[Date Prev][Date Next][Thread Prev][Thread Next][Date Index][Thread Index]

Re: SRFI withdrawn; comments on the possible future

This page is part of the web mail archives of SRFI 75 from before July 7th, 2015. The new archives for SRFI 75 contain all messages, not just those from before July 7th, 2015.




On Thu, 25 May 2006, Matthew Flatt wrote:

>Straightforward additions
>-------------------------
>
>    * `char-general-category', which accepts a character and returns one
>       of 'lu, 'li, ...

Requires big tables.  Library rather than core, I hope.

>    * `string-normalize-nfd', `string-normalize-nfkd,
>      `string-normalize-nfc', and `string-normalize-nfkc', which each
>      accept a string and produce its normalization according to normal
>      form D, KD, C, or KC, respectively.

Buh.  I'd really rather keep the normalization form as
part of the port abstraction.  A string, internally, is
characters, full stop.  You produce a normalization form
by writing it on a port that is defined in terms of that
normalization form.  Or you produce whatever the internal
representation is by reading it from a port defined in
terms of that normalization form.

These routines might be useful for converting strings to
particular kinds of binary blobs or vice versa, but IMO
they're not necessary.

>The #\newline character
>-----------------------
>
>It is likely that #\newline will be removed from Scheme leaving only
>#\linefeed. Since R6RS will pin down characters to Unicode scalar
>values, the right name for the character is #\linefeed.

This seems sudden.  I'd rather see #\newline deprecated for one
report version before removal, or ...

>Another view is that #\newline can serve as
>an abstaction of the end-of-line character sequence which is returned
>by read-char when the end-of-line character sequence is read (be it
>#\linefeed, or #\return, or # \return followed by #\linefeed).

>To tighten up the set of characters allowed in a symbol, those with
>Unicode general category Ps, Pe, Pi, Pf, Zs, Zp, Zl, Cc, or Cf will be
>disallowed in a symbol's external unquoted representation. That is,
>paired punctuation, whitespace, controls, and format characters will be
>disallowed.

(Saved entries)
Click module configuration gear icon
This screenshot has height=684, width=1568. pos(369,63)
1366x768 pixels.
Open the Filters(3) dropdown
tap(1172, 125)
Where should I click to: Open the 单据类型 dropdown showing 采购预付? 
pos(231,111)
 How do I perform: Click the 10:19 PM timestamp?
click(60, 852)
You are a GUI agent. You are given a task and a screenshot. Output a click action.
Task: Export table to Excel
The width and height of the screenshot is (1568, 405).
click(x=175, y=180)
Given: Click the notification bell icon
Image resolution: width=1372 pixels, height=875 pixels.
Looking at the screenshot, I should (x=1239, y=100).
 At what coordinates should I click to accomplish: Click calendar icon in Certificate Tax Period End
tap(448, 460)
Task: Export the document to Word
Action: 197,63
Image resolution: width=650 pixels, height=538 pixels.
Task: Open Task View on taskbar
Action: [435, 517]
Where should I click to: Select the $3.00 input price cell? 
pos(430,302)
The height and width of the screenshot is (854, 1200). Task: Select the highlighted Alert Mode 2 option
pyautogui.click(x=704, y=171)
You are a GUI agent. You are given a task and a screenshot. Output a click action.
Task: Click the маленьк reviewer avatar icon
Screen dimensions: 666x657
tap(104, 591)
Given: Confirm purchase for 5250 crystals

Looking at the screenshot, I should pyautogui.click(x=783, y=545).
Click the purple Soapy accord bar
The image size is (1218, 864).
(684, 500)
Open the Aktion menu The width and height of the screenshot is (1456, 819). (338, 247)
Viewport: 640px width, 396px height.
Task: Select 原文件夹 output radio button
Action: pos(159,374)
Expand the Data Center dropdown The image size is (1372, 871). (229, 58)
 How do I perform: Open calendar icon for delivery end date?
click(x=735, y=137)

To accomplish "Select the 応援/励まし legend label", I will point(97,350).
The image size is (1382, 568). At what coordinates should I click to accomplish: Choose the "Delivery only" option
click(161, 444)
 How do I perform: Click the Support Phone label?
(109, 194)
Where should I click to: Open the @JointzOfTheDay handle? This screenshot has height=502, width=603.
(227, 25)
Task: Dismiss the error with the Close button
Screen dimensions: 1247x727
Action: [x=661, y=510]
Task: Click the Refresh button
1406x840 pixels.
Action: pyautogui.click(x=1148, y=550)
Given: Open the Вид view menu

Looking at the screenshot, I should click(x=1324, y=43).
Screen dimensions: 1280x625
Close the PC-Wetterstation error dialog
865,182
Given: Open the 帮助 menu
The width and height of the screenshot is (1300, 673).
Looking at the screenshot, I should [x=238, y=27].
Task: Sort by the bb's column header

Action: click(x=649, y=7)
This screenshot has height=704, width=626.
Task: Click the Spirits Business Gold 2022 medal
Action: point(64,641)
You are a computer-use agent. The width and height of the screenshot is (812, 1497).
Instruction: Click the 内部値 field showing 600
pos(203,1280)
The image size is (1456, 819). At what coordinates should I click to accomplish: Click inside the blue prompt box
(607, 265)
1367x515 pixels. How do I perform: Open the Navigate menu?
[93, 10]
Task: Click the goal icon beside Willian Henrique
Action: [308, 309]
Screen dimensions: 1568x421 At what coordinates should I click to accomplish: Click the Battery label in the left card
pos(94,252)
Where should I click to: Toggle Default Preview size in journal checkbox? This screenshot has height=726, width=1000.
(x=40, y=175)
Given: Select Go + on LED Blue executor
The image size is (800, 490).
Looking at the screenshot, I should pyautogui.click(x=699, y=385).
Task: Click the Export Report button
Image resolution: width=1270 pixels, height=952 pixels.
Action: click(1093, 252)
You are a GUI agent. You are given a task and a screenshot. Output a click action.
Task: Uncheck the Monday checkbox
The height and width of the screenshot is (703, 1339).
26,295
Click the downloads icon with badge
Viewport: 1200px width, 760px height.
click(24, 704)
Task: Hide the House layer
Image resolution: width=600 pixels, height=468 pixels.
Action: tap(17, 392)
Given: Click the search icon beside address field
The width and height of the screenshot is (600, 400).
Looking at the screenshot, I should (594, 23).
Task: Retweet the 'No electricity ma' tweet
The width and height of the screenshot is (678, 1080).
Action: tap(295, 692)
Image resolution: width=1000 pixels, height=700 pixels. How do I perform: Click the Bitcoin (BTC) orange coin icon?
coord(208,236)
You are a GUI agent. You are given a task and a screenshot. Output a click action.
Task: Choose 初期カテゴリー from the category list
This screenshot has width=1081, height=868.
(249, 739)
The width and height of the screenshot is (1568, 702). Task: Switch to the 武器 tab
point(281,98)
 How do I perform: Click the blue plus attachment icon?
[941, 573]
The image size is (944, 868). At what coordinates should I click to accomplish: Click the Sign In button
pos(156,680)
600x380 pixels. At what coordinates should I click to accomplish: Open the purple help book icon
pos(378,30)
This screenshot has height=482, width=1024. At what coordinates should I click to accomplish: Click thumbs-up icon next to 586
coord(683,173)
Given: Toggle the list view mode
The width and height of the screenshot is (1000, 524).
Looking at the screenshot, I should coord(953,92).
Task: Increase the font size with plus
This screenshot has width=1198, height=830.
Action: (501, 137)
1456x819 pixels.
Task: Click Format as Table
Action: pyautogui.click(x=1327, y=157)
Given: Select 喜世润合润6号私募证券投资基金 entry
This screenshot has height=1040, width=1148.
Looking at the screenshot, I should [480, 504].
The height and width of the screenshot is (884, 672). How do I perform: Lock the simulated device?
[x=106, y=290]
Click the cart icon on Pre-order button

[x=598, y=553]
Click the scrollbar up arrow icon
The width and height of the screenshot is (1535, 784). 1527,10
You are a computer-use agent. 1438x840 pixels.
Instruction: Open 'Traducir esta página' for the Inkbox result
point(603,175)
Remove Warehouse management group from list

Stated exercise A:
Pull out every line of the records that contains the word "calendar", treating uppercase and lowercase as different.
Stated exercise B:
Carry on the SRFI 75 mailing-list reply about Scheme characters and Unicode, starting right after its final sentence.

Expected answer A:
 At what coordinates should I click to accomplish: Click calendar icon in Certificate Tax Period End
 How do I perform: Open calendar icon for delivery end date?

Expected answer B:
Reasonable, I think.  Paired punctuation in particular creates a
class of lexemes that can be used for external representation of
user-defined or implementation-defined types.

>Meanwhile, the symbol escapes are similar yet not identical to the
>escapes in strings and characters, so there is a potential for mistakes
>if the programmer is not careful. For example one might expect a\nb to
>be a valid symbol, but it is an error. Also, #\x03BB; without the
>leading hash may surprise a programmer by reading as a symbol, rather
>than producing a lexical error. Finally, syntax-highlighting and cursor
>motion commands (such as M-C-b in emacs) may be difficult to arrange in
>some editors, due to the semicolon escape terminator.

I think the semicolon is a bad choice for an escape terminator
given its use as a comment initiator.  It makes programming
syntax-highlighting modes very context-dependent and hairy,
and lexical handling of programs similarly context-dependent
and hairy.  I would suggest the colon instead.

Whatever format is chosen for escaping unicode characters into
source, I hope that it is possible to run ASCII source through
a "dumb" formatter that just finds instances of valid unicode
escape sequences and replaces them with unicode codepoints when
outputting source.  By "dumb" I mean that it shouldn't have to
keep track of context.  The same escape sequence, if possible,
should mean exactly the same thing whether it appears in a string,
a symbol, a comment, or a character constant.  This also gives
an advantage in parsing, because unicode source can be run through
a dumb formatter to become ascii source, even if the programmer
never sees the ascii source - which gives you the ability to use
fast lexers with small tables and fast algorithms.

So, assuming we pick something like \XXX: as a unicode escape,
where XXX is a variable-length hexadecimal string and colon is a
terminator, this becomes easy:  ASCII representation of Unicode
character syntax is a bit funny-looking, #\\XXX:  but the \XXX:
sequence escapes into strings, comments, and symbols exactly
the same, you don't have to lex first in order to know what
bits are unicode escapes, and you can easily convert ascii to
unicode source and back again with a dumb context-insensitive
formatting program that does nowhere near as much work as lexing.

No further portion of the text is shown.